|Joe Posnanski||Dec 15, 2016|
When I was a kid, I only wanted to be a baseball player. That was not just the biggest dream I could come up with, it was more or less the only dream. I played other sports, of course, and I did other things, but I did not dream about them. I did not dream that I could be a professional magician or a comedian or an NFL quarterback. I did not dream that I could be President or a rock star. There was always a realism cell patrolling my mind like a policeman twirling a nightstick on a beat, stopping and frisking any dream that lacked validity.
“All right now, you, move along now before someone gets hurt,” the cell would say (in a cool Irish accent) to any dreams of being a movie star or an NBA point guard.
The only dream that ever got through was that baseball dream.
Funny, the baseball dream was no more realistic than the others … but my mind allowed it. I would fall asleep to visions of me making diving stops while playing second base at Cleveland Municipal Stadium. I would wake up with those visions still fresh in my mind. And all through the day, I would get lost thinking about it. There was something about baseball that slipped past the rational side of my constantly pessimistic self-evaluation. I couldn’t do much. But I could play ball. At least that’s what I believed about myself.
That was all a long time ago, and a million things have happened to me, the vast majority of them good things, impossibly good things, unreasonably good things. I got a sportswriting job while I was still in college trying to figure out what to do with my life. I got a columnist job in America’s golf mecca when I was 24 years old even though I knew nothing about nothing and even less about golf. I was hired again and again by brilliant people whose kindness and strength just happened to perfectly fit my life at that exact moment … I was like Mr. Magoo, walking aimlessly and blindly through a dangerous world and having construction beams move beneath my feet to give support. I couldn’t tell you what I did to have such karma. I can only imagine that my soul did some seriously selfless acts in a past life.

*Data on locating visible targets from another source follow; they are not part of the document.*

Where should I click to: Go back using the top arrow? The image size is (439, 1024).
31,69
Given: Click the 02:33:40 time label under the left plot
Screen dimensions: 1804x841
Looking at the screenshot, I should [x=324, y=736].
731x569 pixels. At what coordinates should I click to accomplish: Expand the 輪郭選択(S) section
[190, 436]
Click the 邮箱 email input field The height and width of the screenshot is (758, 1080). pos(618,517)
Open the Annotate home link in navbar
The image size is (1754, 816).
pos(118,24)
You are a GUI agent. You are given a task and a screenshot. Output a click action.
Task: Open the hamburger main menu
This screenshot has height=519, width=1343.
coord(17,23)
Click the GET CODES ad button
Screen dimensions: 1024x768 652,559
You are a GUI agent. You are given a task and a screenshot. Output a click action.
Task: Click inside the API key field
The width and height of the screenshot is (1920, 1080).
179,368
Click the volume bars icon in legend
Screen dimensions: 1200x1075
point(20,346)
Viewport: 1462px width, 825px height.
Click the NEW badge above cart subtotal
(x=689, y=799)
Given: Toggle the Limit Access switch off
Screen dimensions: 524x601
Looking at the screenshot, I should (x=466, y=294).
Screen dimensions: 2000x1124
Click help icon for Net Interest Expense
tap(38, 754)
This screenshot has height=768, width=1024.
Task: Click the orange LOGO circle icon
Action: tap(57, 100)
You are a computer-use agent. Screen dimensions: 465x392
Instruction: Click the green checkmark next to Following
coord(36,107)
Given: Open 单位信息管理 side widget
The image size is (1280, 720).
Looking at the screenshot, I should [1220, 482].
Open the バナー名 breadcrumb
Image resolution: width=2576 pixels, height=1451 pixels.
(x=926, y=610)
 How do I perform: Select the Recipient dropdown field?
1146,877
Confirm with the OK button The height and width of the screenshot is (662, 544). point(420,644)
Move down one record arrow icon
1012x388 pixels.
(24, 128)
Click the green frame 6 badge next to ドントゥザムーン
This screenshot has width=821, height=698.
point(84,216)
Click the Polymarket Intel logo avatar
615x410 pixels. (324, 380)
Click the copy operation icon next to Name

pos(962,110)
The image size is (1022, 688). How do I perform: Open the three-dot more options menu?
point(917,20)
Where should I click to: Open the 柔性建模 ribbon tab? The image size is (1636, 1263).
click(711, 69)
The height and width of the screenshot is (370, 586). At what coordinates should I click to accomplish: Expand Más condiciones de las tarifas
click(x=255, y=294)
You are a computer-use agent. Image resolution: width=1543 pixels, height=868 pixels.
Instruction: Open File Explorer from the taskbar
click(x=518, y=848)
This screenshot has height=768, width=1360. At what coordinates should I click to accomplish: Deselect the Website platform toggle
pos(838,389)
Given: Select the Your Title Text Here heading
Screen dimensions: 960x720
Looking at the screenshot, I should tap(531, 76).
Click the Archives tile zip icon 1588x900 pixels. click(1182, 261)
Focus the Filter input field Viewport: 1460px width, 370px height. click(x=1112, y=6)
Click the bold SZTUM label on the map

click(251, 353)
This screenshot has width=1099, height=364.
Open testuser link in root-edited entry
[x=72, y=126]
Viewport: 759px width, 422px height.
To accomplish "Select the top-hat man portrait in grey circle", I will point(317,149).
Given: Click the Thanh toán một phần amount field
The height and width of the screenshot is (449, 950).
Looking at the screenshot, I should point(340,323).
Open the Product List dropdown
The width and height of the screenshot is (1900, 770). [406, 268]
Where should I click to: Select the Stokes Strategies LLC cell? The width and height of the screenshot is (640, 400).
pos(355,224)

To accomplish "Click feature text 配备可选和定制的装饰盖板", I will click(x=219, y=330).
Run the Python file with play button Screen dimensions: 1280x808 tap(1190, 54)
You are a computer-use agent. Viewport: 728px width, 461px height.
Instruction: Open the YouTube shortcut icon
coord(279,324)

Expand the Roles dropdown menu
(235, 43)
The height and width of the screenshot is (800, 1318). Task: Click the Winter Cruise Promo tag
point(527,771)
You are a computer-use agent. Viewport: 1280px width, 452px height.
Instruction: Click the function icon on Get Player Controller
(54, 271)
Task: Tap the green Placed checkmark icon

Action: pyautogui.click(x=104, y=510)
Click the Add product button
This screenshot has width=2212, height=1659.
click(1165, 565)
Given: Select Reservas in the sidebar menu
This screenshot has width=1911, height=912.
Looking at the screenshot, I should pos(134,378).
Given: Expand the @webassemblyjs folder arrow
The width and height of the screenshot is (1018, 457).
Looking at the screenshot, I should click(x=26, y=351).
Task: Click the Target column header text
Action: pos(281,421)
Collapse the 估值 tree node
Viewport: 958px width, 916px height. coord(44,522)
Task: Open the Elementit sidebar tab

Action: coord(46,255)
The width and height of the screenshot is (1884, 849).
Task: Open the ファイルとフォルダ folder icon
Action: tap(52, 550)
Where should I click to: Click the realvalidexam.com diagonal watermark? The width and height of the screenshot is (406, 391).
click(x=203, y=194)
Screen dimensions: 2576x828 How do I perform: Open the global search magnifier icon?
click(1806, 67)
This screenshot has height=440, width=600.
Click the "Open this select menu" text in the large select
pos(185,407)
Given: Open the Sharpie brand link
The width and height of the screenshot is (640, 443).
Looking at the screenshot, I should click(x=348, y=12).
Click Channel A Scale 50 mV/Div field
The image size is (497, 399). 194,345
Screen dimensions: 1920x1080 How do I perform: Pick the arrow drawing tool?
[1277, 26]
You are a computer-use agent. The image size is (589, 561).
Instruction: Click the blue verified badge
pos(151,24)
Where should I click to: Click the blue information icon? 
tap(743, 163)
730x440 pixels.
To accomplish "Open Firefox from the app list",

My life has been so lucky, that at some point I lost count -- lost count of the number of Super Bowls, the number of World Series, the number of Masters, the number of Olympics. “A lot,” I would say when people asked. I covered sports on six continents, man! I saw just about every great athlete of this generation play and talked with almost all of them, man! I wrote cover stories for Sports Illustrated, and I worked on the best sports staff in America at The Kansas City Star, and I won an Emmy for NBC Sports, man!
And if this is beginning to sound like an obituary, like I’m about to tell you that I’m dying, well, no, I’m just overdoing it because I never feel like I have said thank you enough.
I’m not dying … quite the opposite … I’m going back to the beginning.
Starting in the new year, I’m going to write baseball for a living.
And I feel like that kid again.
You may note that I have bounced around jobs a bit the last few years. I certainly have noted that. It isn’t my nature, but I don't need to tell you that the business I’m in is volatile. Staffs shrink. Advertising dies. Everybody looks to see how to make the future work.
I loved working at NBC. It was an absurd honor for me to work with such talented people -- nobody, in my mind, does better sports programming. Those guys took a chance on me four years ago; and they did not have to do that. NBC is a television network, not a place for written storytelling, but they changed that just for me. There was no real money in it for them; they knew that the day they hired me. They hired me anyway because they believed in my writing. They stuck with me because they believed in my writing. I will forever be grateful for that and for them.
But there are realities at great television networks too. And here I am, approaching 50 years old, two daughters that refuse to stay 10-years-old no matter how many times I ask them, and I found myself asking: What do I WANT to do? Do I want to keep spending half the year on the road? Do I want to cover more Super Bowls and more Olympics and more World Cups? Do I want to keep living the way I have been living for 30 years?
Sounds like a pretty great life to me.
But I realized, no.
I realized that what I want -- what I really want -- is to write baseball.
And, one more time, I was given this wonderful gift, the latest four-leaf clover in a life filled with them. I will write baseball. I will talk baseball. I will live baseball. I won't go into the details now. But it's baseball.
I’m a very different person now than I was at 9 or 10 -- at least I hope so -- but you know what’s crazy? That dream, the one I had then, it never really went away. I’ll never get to make that diving play at Cleveland Municipal Stadium, no, because the Stadium is gone and my knees are gone, and I never could hit the curveball anyway. But this, writing baseball, this is the grown up version of that dream. And the policeman in my mind twirls his nightstick happily and smiles just a little smile.